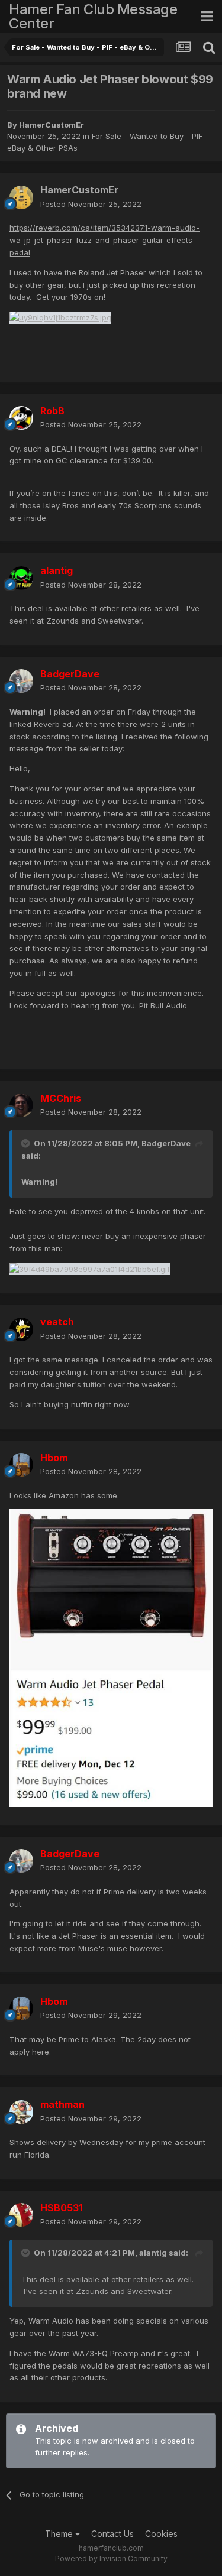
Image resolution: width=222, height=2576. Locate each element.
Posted (90, 204)
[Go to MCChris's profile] (21, 1105)
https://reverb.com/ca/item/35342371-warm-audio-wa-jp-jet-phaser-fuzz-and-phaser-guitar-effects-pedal (104, 240)
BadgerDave (166, 1143)
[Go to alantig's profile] (21, 578)
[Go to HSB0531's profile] (21, 2215)
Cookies (161, 2534)
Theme (60, 2534)
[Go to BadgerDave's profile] (21, 681)
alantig (153, 2252)
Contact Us (112, 2534)
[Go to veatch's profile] (21, 1329)
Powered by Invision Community (111, 2558)
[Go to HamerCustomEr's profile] (21, 197)
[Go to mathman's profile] (21, 2112)
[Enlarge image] (60, 317)
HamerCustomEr (51, 124)
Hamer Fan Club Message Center (93, 16)
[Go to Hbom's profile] (21, 1465)
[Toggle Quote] (26, 1143)
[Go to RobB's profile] (21, 418)
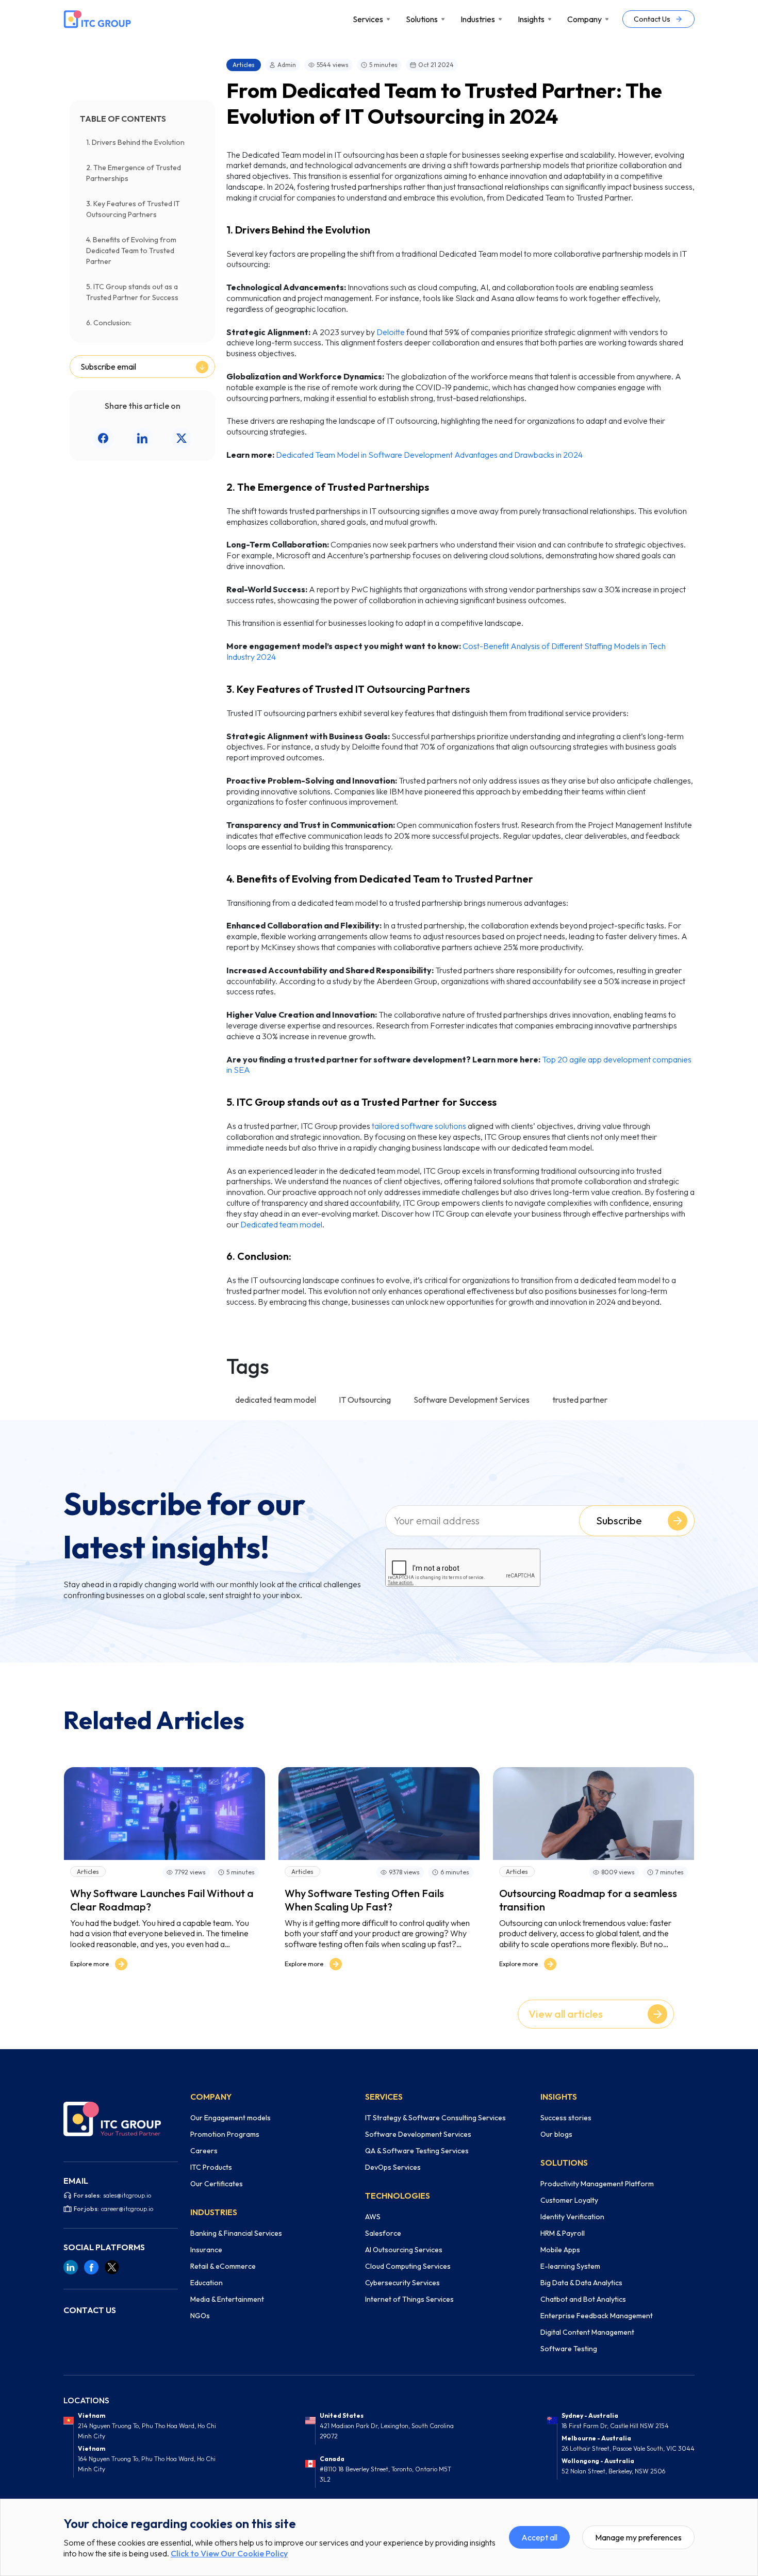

****

▶ _TASK_
Wherever the word "BadgerDave" appears in the data, return the whole line.

▶ _RESULT FOR THIS TASK_
BadgerDave (166, 1143)
[Go to BadgerDave's profile] (21, 681)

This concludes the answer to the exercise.